Problem requirements -
Please find every line in the entries below that contains the string "panel", and copy it.

◇ ◇ ◇ ◇ ◇

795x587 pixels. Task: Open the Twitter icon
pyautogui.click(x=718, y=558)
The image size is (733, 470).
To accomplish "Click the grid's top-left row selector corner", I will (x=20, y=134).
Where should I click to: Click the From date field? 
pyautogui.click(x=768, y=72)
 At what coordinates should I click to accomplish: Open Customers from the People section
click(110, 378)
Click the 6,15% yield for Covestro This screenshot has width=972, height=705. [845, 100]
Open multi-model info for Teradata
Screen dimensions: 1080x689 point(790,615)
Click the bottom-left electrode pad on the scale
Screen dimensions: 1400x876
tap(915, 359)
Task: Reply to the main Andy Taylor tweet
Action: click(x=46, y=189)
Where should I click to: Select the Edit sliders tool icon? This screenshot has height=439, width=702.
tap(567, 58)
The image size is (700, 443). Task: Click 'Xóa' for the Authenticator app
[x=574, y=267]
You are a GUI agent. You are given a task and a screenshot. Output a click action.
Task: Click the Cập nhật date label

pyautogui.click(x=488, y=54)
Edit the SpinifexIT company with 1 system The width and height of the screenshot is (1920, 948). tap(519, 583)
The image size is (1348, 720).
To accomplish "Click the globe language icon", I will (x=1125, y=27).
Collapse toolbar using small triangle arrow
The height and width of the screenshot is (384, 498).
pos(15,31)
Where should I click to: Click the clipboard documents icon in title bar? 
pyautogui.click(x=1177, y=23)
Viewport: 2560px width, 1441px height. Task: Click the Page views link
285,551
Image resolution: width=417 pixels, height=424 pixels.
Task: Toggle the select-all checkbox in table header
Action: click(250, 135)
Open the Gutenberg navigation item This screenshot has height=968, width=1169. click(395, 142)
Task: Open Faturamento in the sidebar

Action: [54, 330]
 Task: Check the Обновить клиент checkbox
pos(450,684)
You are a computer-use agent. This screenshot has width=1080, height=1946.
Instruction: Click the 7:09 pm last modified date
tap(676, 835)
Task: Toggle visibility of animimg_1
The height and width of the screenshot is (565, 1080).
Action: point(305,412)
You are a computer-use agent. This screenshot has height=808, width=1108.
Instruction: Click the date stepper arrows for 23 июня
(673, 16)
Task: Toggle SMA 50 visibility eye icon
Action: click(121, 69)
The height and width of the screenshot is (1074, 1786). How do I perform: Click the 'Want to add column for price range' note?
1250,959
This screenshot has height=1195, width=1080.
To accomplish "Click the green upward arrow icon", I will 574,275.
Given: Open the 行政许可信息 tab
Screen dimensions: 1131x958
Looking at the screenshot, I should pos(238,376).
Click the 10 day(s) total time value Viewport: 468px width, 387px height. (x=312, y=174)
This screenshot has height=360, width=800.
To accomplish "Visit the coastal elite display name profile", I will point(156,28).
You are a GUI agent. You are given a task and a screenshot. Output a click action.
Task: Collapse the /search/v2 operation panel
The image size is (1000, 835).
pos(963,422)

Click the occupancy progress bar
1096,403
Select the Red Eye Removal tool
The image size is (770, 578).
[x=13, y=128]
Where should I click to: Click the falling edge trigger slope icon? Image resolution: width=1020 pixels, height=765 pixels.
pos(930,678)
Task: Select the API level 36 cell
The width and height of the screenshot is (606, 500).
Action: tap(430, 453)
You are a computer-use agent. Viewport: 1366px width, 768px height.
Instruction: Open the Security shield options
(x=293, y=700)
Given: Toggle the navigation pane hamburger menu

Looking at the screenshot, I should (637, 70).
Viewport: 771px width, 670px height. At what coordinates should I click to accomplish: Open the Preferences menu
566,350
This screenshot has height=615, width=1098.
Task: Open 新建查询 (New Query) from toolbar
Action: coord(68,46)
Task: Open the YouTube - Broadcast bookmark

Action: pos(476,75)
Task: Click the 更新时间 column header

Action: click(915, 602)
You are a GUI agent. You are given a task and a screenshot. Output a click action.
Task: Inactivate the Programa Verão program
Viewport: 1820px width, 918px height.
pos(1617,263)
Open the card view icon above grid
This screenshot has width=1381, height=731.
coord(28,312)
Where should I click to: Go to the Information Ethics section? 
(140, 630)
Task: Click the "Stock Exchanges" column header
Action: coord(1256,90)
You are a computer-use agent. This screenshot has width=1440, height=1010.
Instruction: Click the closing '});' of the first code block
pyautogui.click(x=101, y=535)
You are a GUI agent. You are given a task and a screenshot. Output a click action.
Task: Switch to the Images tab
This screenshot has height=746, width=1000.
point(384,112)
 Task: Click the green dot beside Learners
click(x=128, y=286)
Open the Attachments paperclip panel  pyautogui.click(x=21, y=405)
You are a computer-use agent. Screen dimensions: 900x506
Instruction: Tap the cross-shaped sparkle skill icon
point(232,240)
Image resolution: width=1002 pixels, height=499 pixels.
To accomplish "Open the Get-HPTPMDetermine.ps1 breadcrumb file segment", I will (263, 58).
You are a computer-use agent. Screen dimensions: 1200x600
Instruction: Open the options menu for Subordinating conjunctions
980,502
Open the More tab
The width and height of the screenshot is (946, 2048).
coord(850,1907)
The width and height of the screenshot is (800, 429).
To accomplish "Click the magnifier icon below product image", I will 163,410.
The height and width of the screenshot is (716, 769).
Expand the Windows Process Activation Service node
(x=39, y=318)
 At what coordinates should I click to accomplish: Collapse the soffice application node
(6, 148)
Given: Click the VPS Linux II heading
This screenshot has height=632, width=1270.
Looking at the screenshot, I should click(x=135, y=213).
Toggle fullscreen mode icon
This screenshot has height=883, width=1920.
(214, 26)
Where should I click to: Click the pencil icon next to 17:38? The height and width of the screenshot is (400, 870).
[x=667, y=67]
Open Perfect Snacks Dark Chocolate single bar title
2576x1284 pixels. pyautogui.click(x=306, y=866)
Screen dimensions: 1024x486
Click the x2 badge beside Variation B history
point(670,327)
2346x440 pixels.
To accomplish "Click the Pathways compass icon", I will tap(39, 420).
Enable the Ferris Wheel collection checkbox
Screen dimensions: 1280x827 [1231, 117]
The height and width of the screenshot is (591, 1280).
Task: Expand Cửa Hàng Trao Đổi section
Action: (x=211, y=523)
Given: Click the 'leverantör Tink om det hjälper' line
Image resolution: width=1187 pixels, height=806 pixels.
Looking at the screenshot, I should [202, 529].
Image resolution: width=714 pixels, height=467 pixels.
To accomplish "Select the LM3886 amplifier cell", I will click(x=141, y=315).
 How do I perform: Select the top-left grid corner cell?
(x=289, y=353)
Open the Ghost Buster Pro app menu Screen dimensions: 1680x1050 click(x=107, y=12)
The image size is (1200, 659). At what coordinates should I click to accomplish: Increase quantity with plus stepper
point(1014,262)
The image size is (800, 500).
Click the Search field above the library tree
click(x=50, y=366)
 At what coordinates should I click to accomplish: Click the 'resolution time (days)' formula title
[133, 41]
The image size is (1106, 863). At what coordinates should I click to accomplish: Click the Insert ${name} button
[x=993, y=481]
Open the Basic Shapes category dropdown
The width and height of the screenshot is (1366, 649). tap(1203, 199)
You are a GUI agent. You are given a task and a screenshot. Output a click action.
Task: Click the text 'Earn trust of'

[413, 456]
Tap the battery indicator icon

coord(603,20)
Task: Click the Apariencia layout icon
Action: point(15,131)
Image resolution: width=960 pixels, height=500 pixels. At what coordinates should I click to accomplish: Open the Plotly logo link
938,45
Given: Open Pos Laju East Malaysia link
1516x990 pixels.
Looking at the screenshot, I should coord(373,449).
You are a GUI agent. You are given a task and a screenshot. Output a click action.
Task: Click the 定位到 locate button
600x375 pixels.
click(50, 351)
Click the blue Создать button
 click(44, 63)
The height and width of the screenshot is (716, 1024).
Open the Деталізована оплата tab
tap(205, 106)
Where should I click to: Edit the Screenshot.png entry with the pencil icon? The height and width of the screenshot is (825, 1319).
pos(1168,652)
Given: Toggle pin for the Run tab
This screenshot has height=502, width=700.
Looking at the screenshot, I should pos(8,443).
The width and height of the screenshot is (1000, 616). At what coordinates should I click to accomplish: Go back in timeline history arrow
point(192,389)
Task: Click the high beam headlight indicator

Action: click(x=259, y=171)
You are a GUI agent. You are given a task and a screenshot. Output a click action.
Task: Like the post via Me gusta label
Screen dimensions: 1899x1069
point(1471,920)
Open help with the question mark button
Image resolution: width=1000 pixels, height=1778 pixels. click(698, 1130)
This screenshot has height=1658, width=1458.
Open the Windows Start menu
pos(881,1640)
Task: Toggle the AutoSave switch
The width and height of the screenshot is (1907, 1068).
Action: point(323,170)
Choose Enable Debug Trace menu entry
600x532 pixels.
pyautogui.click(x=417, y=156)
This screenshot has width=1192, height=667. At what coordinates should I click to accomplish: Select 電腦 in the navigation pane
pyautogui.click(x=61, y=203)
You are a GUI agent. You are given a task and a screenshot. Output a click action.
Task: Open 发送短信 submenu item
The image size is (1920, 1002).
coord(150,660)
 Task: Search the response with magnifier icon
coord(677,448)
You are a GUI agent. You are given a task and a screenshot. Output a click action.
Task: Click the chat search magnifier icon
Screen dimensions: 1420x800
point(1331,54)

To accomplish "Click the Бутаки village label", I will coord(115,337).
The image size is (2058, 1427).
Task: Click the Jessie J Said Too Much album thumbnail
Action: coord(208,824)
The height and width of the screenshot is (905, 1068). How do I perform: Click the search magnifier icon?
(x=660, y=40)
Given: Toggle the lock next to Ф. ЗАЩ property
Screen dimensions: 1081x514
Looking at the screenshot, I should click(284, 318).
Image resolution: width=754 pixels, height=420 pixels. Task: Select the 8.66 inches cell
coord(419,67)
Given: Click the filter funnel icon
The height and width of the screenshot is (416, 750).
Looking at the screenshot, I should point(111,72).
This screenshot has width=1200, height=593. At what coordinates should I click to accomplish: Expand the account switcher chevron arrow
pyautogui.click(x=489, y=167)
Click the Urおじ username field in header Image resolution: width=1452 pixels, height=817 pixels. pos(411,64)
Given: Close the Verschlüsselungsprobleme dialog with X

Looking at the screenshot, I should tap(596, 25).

◇ ◇ ◇ ◇ ◇

Output for this task -
Task: Collapse the /search/v2 operation panel
Open the Attachments paperclip panel  pyautogui.click(x=21, y=405)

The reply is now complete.